Each child run inherits from its parent along these channels:

| Channel | Direction | Mechanism |
|---|---|---|
| `venue.md` (rubric) | inherit | `ARI_RUBRIC` env propagates |
| `memory` | inherit | ancestor-scoped read (existing `ari-skill-memory`) |
| `idea.json` (catalog) | inherit (read-only) | `ari/lineage.py` walks `meta.json:parent_run_id`; VirSci injects ancestor titles into agent prompts |
| `plan.md` (directive) | NOT inherited by default | child writes its own |

Crucially the directive path in `pipeline.py` reads only the current
checkpoint's `idea.json` — the lineage walk is the *catalog* path,
invoked explicitly by VirSci and the sub-experiment launcher. This
keeps children free to pivot.

### work_dir inheritance — output-artifact blacklist (v0.7.0 / Phase 7)

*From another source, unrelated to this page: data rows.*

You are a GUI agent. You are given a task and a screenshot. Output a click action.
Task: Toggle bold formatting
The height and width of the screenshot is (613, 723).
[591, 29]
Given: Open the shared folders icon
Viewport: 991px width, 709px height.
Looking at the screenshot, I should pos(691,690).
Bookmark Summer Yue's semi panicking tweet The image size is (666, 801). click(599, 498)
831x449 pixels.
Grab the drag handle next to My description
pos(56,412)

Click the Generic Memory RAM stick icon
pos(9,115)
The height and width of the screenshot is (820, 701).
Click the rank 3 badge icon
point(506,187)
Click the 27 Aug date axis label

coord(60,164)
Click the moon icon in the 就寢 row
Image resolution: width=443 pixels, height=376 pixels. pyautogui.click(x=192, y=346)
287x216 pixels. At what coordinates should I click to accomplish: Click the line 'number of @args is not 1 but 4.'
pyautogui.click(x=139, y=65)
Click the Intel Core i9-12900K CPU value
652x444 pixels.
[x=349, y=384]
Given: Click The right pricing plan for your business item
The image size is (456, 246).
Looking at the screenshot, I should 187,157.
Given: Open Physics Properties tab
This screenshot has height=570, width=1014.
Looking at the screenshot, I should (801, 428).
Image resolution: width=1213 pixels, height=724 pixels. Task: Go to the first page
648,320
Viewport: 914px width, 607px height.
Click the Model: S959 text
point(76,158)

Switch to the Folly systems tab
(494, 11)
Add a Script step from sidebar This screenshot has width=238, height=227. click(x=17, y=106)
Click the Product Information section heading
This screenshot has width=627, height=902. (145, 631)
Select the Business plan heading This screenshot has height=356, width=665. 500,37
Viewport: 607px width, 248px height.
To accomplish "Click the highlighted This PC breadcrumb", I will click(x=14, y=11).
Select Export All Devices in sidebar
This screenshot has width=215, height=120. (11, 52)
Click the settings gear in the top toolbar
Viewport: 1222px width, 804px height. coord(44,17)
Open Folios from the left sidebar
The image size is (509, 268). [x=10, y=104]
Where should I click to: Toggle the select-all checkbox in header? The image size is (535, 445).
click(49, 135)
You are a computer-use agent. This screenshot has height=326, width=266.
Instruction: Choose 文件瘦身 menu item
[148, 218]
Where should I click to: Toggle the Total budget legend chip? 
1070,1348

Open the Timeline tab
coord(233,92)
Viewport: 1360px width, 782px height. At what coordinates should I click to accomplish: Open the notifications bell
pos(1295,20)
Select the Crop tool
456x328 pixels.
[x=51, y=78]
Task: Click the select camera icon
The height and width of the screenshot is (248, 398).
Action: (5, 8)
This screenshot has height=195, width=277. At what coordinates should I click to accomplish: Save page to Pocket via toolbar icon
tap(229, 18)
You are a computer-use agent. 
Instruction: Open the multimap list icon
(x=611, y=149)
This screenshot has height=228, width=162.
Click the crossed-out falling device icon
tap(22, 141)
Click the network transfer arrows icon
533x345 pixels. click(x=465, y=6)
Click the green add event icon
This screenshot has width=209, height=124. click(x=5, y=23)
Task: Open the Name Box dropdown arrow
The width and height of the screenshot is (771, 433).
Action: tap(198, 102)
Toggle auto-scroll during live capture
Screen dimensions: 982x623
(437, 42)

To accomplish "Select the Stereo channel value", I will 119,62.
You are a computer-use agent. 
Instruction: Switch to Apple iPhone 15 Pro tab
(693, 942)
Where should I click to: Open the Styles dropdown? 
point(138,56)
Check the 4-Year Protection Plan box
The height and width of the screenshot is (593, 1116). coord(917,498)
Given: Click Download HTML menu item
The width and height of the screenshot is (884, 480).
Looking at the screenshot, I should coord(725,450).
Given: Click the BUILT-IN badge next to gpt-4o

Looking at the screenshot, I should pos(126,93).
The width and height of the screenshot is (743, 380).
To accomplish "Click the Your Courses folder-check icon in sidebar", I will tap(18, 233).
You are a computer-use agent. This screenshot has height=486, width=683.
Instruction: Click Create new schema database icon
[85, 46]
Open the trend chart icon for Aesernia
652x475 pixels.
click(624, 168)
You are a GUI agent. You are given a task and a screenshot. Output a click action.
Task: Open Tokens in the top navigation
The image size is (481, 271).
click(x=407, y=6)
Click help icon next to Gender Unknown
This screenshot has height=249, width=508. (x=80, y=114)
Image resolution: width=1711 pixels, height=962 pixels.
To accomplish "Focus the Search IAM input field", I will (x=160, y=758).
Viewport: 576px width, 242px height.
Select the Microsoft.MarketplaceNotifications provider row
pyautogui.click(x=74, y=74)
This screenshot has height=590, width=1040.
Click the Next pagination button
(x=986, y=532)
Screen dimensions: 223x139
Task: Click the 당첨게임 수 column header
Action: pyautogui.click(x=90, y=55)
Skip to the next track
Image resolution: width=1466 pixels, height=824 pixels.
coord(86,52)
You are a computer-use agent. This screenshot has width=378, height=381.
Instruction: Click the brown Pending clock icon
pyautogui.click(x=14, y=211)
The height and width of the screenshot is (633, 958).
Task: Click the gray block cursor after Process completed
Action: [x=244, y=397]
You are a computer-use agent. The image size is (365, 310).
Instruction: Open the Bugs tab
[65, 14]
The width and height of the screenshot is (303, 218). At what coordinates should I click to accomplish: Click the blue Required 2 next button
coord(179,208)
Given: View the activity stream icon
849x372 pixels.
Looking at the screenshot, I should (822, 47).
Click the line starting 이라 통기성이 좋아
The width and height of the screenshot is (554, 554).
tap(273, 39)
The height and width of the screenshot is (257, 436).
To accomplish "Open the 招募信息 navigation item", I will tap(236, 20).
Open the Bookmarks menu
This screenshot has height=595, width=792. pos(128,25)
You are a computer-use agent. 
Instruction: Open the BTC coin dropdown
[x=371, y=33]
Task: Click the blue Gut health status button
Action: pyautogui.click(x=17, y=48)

When BFTS expands a child node, the child's `work_dir` is seeded by
copying the parent's `work_dir`. Without further filtering this lets
the child re-use the parent's `results.csv` / `slurm-*.out` / `run.log`
byte-for-byte; in the run-`20260504120448` post-mortem all 9 children
reported the same numbers from a single SLURM job because the result
files were already on disk and the agent treated the experiment as
done.

The `_OUTPUT_BLACKLIST` in `ari-core/ari/cli.py` enumerates the
patterns explicitly skipped during the parent → child copy:

| Inherited | Blacklisted |
|---|---|
| Source / scripts / configs (`*.cpp`, `*.py`, `*.sh`, `*.yaml`, `Makefile`, ...) | `results.csv`, `results_*.csv`, `*_results.csv`, `metrics.csv`, `result.csv` |
| Compiled binaries (`a.out`, extension-less ELF outputs) | `*.metrics.json`, `metrics.json` |
| Data files under `data/`, `inputs/` | `run.log`, `run_*.log`, `*.run.log` |
| Anything under nested source dirs (e.g. `src/lib.cpp`) | `slurm-*.out`, `slurm-*.err`, `stdout.txt`, `stderr.txt`, `out.txt`, `err.txt` |
|  | `node_report.json` (each node rebuilds its own) |

After execution, `compute_files_changed(parent, child)` returns
`{added, modified, deleted, inherited_unchanged}` based on a sha256
diff. When `added=0 ∧ modified=0 ∧ deleted=0` the loop marks the
child **sterile** (`metrics["_sterile"]=True`, `_scientific_score=0.0`,
`has_real_data=False`); BFTS then prefers any non-sterile sibling and
the parent-terminate cascade prunes the chain when every child is
sterile. The child agent's first user message also receives a
mandatory-new-artifacts directive ("produce NEW result/log/metric
artifacts in this work_dir; do not rely on inherited files") so a
well-behaved agent has both prose and metric incentives to actually
run the experiment.

---

## Pipeline-driven ReAct (react_driver)

BFTS owns its own ReAct loop (`ari.agent.AgentLoop`, tightly coupled to
the `Node` tree). A second, lighter ReAct driver lives in
`ari.agent.react_driver.run_react` for pipeline stages that need a ReAct
agent without the BFTS context. It is invoked from
`ari.pipeline._run_react_stage` whenever a stage declares a `react:`
block.

**v0.7.0**: the `reproducibility_check` stage no longer uses
`react_driver`. The PaperBench-format flow
(`ors_generate_rubric` → `ors_run_reproduce` → `ors_grade`) replaces it
with a deterministic Phase 1 sandbox runner + Phase 2 SimpleJudge
grader (`ari-skill-paper-re`). `react_driver` remains in the codebase
for any future stage that opts in via `react:` block, but it is not
wired into the default `workflow.yaml`.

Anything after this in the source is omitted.